Aquiles asintió gravemente. Puesto que la cuestión se había decidido y se había pronunciado el juramento, parecía resignado.

–¿Vas a responderme de una vez? – inquirió una vez más-. ¿Cuánto tiempo?

–Hasta el último momento -dijo Ulises-. Héctor debe estar absolutamente convencido de que no puede perder y su padre debe sentir lo mismo. ¡Tensa la soga, Aquiles, ténsala hasta que tengan que ahogarse con ella! Los mirmidones entrarán en acción antes que tú mismo. – Respiró profundamente-. Nadie puede predecir qué sucederá en el transcurso de la batalla, ni siquiera yo, pero algunas cosas son bastante seguras. Por ejemplo, que sin ti y los mirmidones nos veremos recluidos dentro de nuestro campamento. Que Héctor se abrirá paso entre nuestro muro defensivo y se infiltrará entre nuestras naves. Puedo contribuir en parte a los acontecimientos utilizando a algunos de mis espías entre nuestras tropas. Por ejemplo, provocando una situación de pánico que conduzca a la retirada. De ti dependerá decidir exactamente cuándo ha llegado el momento adecuado de intervenir, pero no regreses tú mismo a la batalla. Deja que Patroclo dirija a los mirmidones. De ese modo parecerá que tú sigues obstinado en no intervenir. Ellos conocen los oráculos, Aquiles, saben que no podemos vencerlos si no luchas con nosotros. ¡De modo que tensa la soga! ¡No regreses al campo de batalla hasta el último momento!

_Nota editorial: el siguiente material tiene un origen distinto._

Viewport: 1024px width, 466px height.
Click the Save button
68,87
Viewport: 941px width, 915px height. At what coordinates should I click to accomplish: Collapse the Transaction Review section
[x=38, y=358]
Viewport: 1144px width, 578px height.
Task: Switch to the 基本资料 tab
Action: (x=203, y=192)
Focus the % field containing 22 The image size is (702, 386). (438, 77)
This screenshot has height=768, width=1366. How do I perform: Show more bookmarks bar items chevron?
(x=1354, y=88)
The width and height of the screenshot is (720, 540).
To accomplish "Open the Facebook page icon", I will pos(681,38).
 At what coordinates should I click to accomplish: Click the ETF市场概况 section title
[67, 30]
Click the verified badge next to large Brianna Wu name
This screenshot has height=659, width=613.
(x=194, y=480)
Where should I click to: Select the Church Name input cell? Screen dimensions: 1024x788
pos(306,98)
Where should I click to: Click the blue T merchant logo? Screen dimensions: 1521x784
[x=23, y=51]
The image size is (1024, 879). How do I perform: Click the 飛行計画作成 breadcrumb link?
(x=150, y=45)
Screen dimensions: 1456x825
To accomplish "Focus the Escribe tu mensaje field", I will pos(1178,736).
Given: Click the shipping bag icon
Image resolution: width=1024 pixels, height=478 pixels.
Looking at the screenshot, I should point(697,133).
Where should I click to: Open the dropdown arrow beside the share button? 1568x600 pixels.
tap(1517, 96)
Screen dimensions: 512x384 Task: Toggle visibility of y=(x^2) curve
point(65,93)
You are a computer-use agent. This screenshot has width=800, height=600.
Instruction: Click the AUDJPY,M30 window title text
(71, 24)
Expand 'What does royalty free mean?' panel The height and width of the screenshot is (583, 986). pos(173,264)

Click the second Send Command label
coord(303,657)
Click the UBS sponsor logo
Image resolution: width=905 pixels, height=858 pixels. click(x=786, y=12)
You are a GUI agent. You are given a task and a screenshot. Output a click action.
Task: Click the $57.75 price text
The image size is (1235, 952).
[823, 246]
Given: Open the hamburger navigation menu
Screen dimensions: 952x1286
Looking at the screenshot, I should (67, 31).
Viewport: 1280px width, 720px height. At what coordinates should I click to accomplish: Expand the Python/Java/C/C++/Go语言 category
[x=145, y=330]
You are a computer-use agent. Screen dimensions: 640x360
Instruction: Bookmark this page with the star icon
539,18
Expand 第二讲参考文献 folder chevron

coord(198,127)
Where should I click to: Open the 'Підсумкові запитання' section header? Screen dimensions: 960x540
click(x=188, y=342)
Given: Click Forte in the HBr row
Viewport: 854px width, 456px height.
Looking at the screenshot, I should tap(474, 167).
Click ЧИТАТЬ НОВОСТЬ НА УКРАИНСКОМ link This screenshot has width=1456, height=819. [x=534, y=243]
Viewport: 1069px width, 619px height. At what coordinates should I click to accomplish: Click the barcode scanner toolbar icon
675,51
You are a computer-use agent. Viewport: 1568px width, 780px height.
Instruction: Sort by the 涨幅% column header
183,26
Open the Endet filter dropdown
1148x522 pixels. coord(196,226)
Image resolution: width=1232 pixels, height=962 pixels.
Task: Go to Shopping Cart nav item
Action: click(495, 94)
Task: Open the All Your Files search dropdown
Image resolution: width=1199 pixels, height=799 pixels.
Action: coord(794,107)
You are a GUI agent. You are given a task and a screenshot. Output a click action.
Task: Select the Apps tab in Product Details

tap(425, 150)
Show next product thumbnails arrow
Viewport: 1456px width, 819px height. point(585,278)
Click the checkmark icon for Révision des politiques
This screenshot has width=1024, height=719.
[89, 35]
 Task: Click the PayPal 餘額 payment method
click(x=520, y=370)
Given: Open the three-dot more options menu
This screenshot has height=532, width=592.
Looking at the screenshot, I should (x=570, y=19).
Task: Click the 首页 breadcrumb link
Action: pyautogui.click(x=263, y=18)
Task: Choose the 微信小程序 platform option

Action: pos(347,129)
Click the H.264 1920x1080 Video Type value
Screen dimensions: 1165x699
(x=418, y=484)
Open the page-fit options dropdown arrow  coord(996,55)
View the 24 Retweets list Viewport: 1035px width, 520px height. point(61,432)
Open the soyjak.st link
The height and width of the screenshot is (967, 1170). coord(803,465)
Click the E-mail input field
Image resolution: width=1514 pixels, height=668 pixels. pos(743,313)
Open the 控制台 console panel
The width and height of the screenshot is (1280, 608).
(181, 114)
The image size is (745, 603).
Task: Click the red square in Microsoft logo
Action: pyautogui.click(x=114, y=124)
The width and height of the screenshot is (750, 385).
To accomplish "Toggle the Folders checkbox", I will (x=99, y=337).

Y tras aquellas palabras pareció que no había nada más que decir. Idomeneo se levantó y se plantó ante mí poniendo los ojos en blanco; nadie mejor que él comprendía cuán duro sería para un micénico dejarse injuriar de tal modo. Néstor nos dirigió a todos su tierna sonrisa, era evidente que estaba al corriente de todo mucho antes de aquella sesión matinal. Al igual que Diomedes, que sonreía francamente ante la perspectiva de que otros se pusieran en ridículo.

–¿Puedo dar un breve consejo? – dijo entonces Menelao.

–¡Desde luego! – dijo Ulises cordialmente-. ¡Cuando gustes!

–Dejad que Calcante entre en el secreto. Si lo sabe, vuestras dificultades se verán reducidas.

Ulises se golpeó la mano con el puño.

–¡No, de ningún modo! ¡Ese hombre es troyano! No se debe depositar la confianza en un hombre nacido de una mujer enemiga en un país contrario cuando se lucha en su propia tierra y con probabilidades de vencer.

–Tienes razón, Ulises -dijo Aquiles.

No hice comentario alguno, pero me sorprendí. Durante años yo había defendido a Calcante, pero algo había cambiado en mi interior aquella mañana, algo que ignoraba por completo. El hombre había sido origen de cosas que habían causado mucho daño. Él fue quien me obligó a sacrificar a mi propia hija y, por consiguiente, el causante de la disensión con Aquiles. Si realmente no se debía confiar en él, sería evidente el día en que me peleara con Aquiles. Pese a su forzada inexpresión, denunciaría su placer interno en el rostro si realmente lo sentía. Después de tantos años había llegado a conocerlo.

–¡Estamos embarcados en ello, Agamenón! – exclamó Menelao desde la puerta con voz quejumbrosa-. ¿Nos autorizas ya a salir?